A total of $8.5 million of billings were carried over onto the 2013 ledger, positioning the US-based indie network nicely for this fiscal year. As of mid-May 2013, the group was nearly 70% toward goal ($22.5 million of a projected $33 million in revenue).
“We're anticipating having one of the better years the [group] has had overall, especially in terms of breadth of service offerings and profitability,” says Gagliano.
Not bad, considering the firm has completely retooled over the last three years. Probably 60-75% of its 2010 roster consisted of chronic-care products. Today that number is just 25-30%, with more than 55% of the portfolio in the specialty space, and 15% in aesthetics or cosmaceuticals, where Access Group always had a presence. The shift resulted from a concerted effort to buffer the network against the patent cliff, cost containment and comparative effectiveness.
The group is also coming off a reorganization and rebranding, begun in 2011. Members were united as The Access Group, shedding old umbrella name Access Communications, and adding management-consulting division Promidian and training offering S3.
Gagliano readily points out the alliance's primary audience: “Today we feel the payer is of utmost importance.” The network has three dedicated payer agencies: Access Communications, Catalyst and Fusion.
They're joined by Promidian, whose drive is integrating the payer; government policy think tank GPS, which helps pharma with healthcare-reform implementation; mainline medical communications shop MedAccess in San Diego; and accredited med-ed agency Stratamed.

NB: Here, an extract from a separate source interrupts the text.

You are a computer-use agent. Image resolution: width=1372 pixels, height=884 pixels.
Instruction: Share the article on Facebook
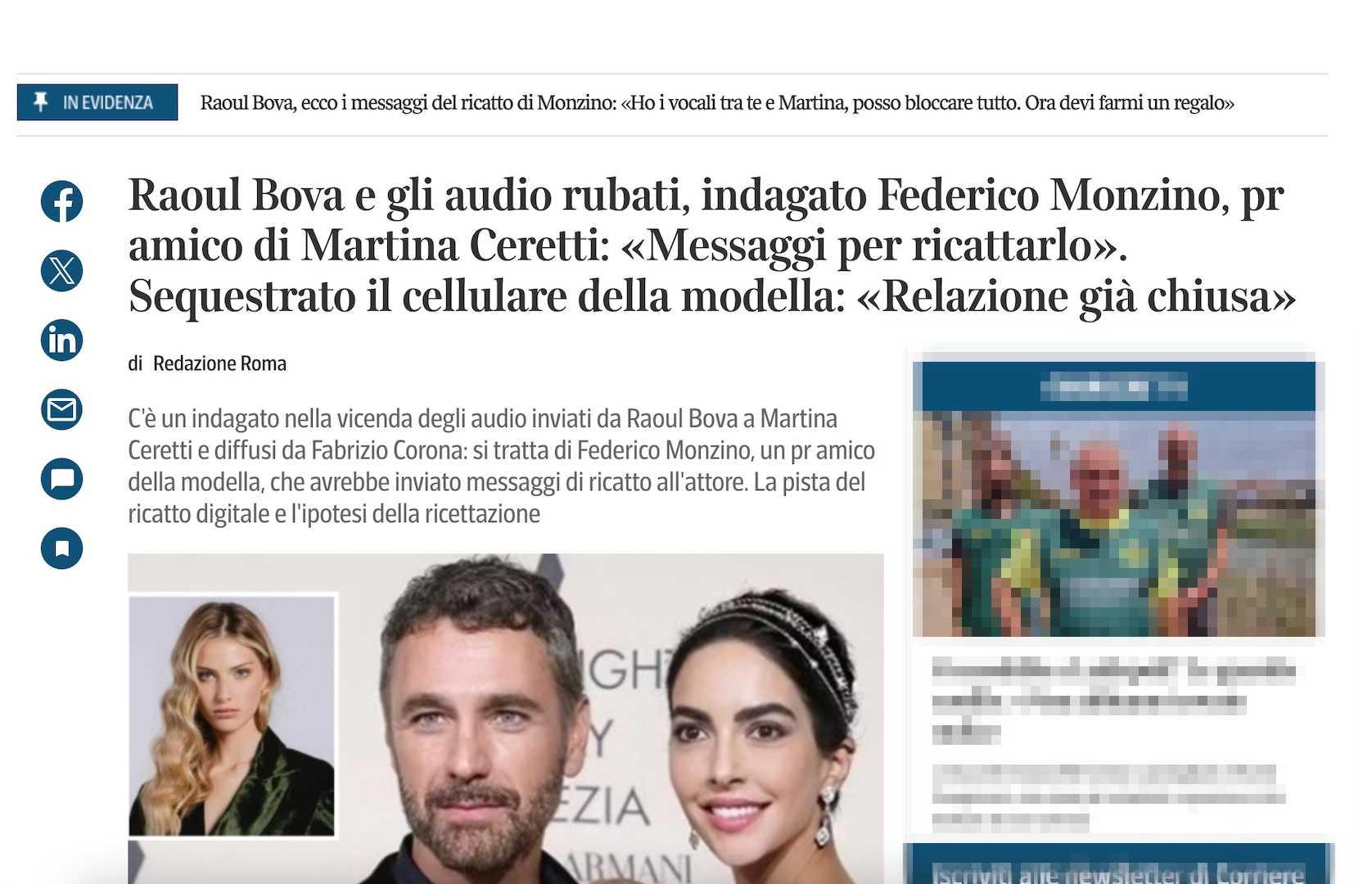click(x=61, y=201)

Among the network's 18 wins between the start of 2012 and May 2013, payer-focused programs and services dominated, including cost-and-coverage project work for AstraZeneca heartburn blockbuster Nexium, and other work for two biotech firms in the oncology space, Dendreon and Onyx Pharma.

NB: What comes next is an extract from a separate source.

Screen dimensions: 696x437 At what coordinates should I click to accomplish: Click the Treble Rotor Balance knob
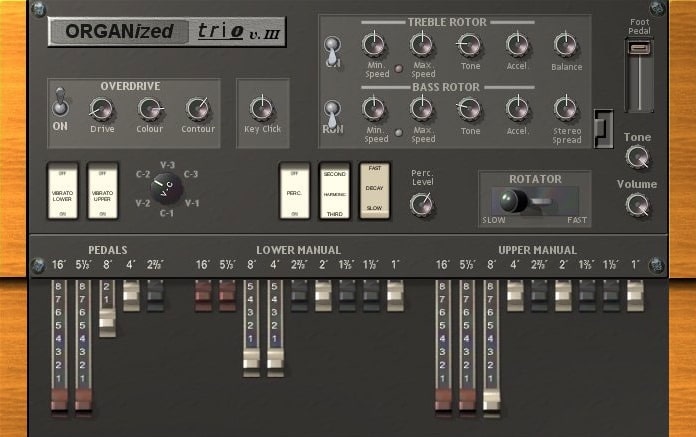[x=565, y=44]
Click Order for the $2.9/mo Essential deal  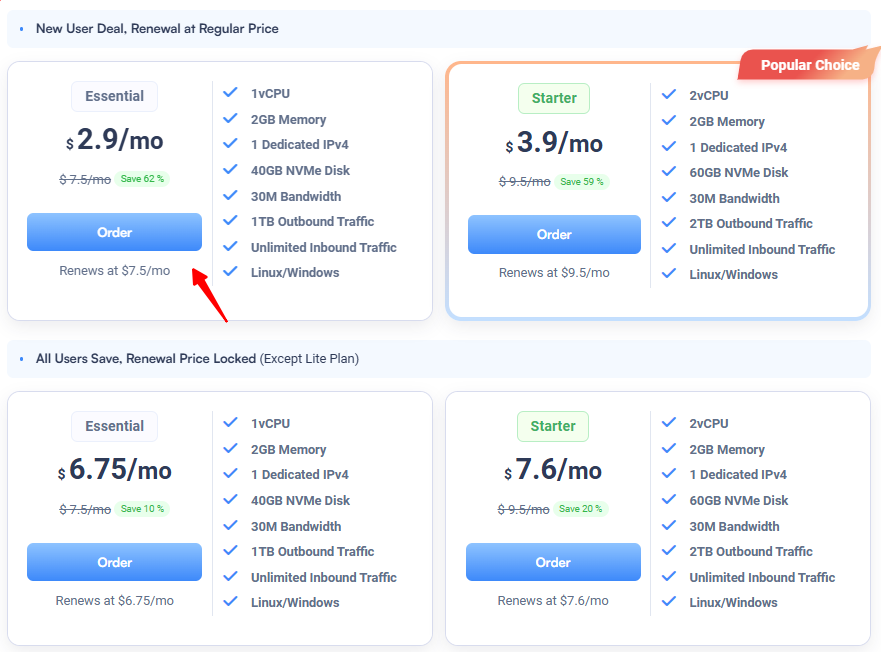click(x=114, y=232)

Among other wins were the managed-markets AOR business for Boehringer Ingelheim blood thinner Pradaxa and work with BI across HEOR and pre-launch products, new work for AbbVie (Promidian/Catalyst), several new accounts from Merck, new work for Lundbeck and Takeda (both with Catalyst), Vertex cystic fibrosis drug Kalydeco (Access Communications), and Salix antidiarrheal Fulyzaq (MedAccess).
Bristol-Myers Squibb oncology brands (payer access) and Bausch & Lomb Crystalens for cataract surgery (training workshops) remain important pieces of ongoing business. Lone losses came for pre-launch payer work on Forest IBS drug Linzess and injector training work for Allergan's Botox.
Current headcount stands at 85 and has stayed relatively flat. Gagliano highlights Jeff Lipman, hired from Campbell Alliance at the end of last year now to head up Promidian's Thousand Oaks, Calif., office.As for 2013, Gagliano says it's shaping up to be “the best year in the firm's history in terms of where we are to goal.” And other than trying to monetize a recently formed in-house digital operation, Gagliano says his plan is to rally senior managers to keep doing what's made them successful. “The payer space is where I see opportunity moving forward.”